4 czerwca 2016, 11:14
Poznałam chłopaka przez portal randkowy, założyłam konto tak z ciekawości i w sumie teraz żałuję...Ale piszemy ze sobą od 4 miesięcy, widzieliśmy się tylko raz, a mieszkamy w tym samym mieście. On niby wiecznie nie ma czasu... Wiem, że lampka powinna mi się zaświecić już dawno, tylko tłumaczyłam sobie to tym, że on ma teraz ciężki okres w życiu, szukał pracy, przyjaciel go wykiwał i w ogóle jeszcze kilka innych. Znajomość się dalej rozwijała tylko przez internet. W końcu go zapytałam jak to jest między nami i czy długo mam czekać, aż on się ogarnie. Powiedział wtedy, że mam rację, on musi przestać oszukiwać siebie i mnie, że on w tym momencie nie bd się w stanie zaangażować z żaden poważny związek. I jakby jesteśmy przyjaciółmi. Wczoraj przez przypadek koleżanka znalazła jego profil, na tym portalu... Wiem, że jakiś czas temu usunął, ja też. Niedawno musiał założyć. Czyli on chyba jednak chce związku, ale nie ze mną... Chociaż niedawno zapytał, czy z kimś jeszcze pisze, to mu powiedziałam, że się z kimś spotkałam, i że między nami nic nie ma i nie będzie, więc możemy robić co chcemy. Chyba przesadziłam. Teraz mam mętlik w głowie, czy mu powiedzieć, że wiem o tym i zapytać wprost, czy on jednak chce kogoś mieć, ale nie mnie.... I powiedzieć co ja do niego czuję, i chciałbym być kimś więcej niż przyjaciółką....Czy zachowywać się jak gdyby nigdy nic... Czy może, wiem ile mnie to wszystko kosztuje i nie zakończyć znajomości, może troszkę chamskie i zbyt radykalne,bolesne ale uwolnię się od tej dziwnej relacji.....
4 czerwca 2016, 11:18
daj sobie z nim spokój
4 czerwca 2016, 11:19
Sranie w banie. Sorry, ale gdy ktoś mówi, że teraz nie jest gotów, by się angażować, to dla mnie jest to ściema. Po prostu nie podobasz mu się na tyle, aby chciał coś dalej z tym robić. Nie ma chyba nic fajniejszego, niż trafienie na tę właściwią osobę, zakochanie się, bycie z osobą, która nam się podoba.

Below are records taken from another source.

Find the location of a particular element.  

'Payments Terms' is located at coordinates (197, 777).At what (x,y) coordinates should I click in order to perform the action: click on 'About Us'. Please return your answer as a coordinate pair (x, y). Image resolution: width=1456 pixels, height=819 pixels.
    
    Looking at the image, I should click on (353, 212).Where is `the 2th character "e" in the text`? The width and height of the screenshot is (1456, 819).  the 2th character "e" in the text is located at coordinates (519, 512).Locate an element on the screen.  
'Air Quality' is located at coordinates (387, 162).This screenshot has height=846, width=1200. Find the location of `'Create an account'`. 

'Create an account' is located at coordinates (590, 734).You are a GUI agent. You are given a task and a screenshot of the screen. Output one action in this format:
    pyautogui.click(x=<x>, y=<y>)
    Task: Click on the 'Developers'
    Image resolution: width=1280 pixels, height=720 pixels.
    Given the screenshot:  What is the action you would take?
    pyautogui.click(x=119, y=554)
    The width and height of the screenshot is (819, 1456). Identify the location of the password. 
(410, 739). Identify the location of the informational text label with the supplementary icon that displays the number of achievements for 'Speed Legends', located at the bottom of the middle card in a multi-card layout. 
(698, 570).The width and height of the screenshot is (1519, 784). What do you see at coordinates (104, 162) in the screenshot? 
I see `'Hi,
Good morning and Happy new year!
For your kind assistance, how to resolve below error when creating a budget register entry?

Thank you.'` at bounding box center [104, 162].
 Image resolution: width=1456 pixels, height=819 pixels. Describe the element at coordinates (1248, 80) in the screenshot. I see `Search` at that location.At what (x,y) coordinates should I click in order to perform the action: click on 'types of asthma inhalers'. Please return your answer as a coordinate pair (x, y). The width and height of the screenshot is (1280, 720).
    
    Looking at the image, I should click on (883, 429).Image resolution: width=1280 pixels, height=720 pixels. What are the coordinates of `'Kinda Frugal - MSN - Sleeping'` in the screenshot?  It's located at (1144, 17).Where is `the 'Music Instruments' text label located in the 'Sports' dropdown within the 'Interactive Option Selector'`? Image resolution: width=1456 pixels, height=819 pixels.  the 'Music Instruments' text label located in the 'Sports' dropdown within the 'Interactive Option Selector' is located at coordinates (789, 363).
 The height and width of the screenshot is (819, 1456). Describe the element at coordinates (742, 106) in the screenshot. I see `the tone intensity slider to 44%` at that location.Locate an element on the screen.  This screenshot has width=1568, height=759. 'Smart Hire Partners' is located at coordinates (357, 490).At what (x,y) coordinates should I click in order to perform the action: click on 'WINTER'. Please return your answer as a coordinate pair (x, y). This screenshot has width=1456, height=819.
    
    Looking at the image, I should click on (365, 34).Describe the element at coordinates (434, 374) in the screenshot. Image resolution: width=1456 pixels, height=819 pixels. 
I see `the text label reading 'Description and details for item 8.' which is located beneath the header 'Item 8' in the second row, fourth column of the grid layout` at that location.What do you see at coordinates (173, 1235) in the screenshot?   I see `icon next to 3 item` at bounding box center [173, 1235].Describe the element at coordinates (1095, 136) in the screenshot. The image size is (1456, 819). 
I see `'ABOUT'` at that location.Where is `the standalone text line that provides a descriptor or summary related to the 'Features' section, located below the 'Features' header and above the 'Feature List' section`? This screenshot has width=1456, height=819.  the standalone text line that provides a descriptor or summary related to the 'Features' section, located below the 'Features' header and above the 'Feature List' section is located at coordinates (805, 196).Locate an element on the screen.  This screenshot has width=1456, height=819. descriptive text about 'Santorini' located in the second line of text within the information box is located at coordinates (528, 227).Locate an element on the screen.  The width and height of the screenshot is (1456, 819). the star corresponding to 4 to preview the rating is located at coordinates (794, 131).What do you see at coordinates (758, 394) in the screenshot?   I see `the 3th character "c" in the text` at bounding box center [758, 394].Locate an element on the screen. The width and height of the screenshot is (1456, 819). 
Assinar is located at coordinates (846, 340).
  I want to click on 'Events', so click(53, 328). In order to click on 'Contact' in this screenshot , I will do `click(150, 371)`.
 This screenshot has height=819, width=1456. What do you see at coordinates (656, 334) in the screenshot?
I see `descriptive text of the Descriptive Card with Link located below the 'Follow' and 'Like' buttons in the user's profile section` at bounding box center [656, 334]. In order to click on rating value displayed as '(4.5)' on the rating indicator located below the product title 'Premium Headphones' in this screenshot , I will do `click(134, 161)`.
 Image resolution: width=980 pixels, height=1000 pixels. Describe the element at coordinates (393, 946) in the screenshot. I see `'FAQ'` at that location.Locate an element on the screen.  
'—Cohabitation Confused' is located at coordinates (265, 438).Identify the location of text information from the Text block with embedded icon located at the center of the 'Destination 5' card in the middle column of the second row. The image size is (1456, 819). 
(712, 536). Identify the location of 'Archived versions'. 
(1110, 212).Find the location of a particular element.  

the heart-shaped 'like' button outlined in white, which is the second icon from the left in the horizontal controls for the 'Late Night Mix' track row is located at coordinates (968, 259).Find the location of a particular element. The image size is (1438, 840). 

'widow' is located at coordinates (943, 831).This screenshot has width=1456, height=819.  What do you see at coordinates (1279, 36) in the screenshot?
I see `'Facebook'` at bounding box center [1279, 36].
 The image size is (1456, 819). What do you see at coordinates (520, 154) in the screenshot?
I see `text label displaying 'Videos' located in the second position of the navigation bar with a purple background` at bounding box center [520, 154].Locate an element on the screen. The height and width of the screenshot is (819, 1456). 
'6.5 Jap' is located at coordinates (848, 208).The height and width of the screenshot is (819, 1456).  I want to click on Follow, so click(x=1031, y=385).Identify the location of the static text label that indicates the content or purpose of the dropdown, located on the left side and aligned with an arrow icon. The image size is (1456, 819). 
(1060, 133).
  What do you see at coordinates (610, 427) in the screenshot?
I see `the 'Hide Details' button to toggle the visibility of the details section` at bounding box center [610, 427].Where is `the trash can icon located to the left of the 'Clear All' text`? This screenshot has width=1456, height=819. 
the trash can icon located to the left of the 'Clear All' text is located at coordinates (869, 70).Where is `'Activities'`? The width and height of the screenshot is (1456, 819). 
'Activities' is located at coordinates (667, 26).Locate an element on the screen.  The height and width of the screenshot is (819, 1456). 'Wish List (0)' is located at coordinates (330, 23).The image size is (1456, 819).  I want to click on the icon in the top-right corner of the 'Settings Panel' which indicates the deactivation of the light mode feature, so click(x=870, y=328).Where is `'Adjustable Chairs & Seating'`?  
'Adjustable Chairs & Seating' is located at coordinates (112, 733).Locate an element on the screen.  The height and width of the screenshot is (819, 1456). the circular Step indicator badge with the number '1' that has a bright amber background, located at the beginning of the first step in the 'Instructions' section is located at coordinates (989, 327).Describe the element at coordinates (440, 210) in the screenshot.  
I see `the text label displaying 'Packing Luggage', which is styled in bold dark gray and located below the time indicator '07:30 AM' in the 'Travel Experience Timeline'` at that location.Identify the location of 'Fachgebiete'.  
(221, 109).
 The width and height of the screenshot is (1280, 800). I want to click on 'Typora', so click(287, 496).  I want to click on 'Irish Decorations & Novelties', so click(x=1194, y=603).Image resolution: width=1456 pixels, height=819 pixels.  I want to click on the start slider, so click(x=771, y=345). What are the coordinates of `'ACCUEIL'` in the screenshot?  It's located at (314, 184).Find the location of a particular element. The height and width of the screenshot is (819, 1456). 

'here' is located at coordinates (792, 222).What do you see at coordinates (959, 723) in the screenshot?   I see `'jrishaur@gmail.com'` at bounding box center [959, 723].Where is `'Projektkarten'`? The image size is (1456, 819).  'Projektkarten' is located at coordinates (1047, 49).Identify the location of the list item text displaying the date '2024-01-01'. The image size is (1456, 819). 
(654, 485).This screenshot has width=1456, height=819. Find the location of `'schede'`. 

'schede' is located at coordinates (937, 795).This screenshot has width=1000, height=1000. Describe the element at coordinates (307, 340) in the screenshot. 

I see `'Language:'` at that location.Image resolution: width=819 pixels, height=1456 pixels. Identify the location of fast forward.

Jak ktoś mówi, że nie jest "gotów" to jest to kłamstwo.
Edytowany przez .mela. 4 czerwca 2016, 11:20
4 czerwca 2016, 11:30
Dzięki, wiem, że macie racje, ale podświadomie jeszcze chyba gdzieś widzę szansę, ale to jest bardziej takie oszukiwanie siebie....
Teraz tylko nie wiem jak to zakończyć, czy powiedzieć mu wszystko, czy minimalizować z nim kontakt, ale w ten sposób szybko się od tego nie uwolnię... A nie mogę chamsko przestać mu odpisywać, albo się nie odzywać.
4 czerwca 2016, 11:40
On Cię trzyma na dystans i robi Ci złudne nadzieje, a Tobie zaczyna zależeć. On doskonale wie, co się dzieje, ale nie przestaje, może dlatego, że "przecież nic takiego nie powiedział".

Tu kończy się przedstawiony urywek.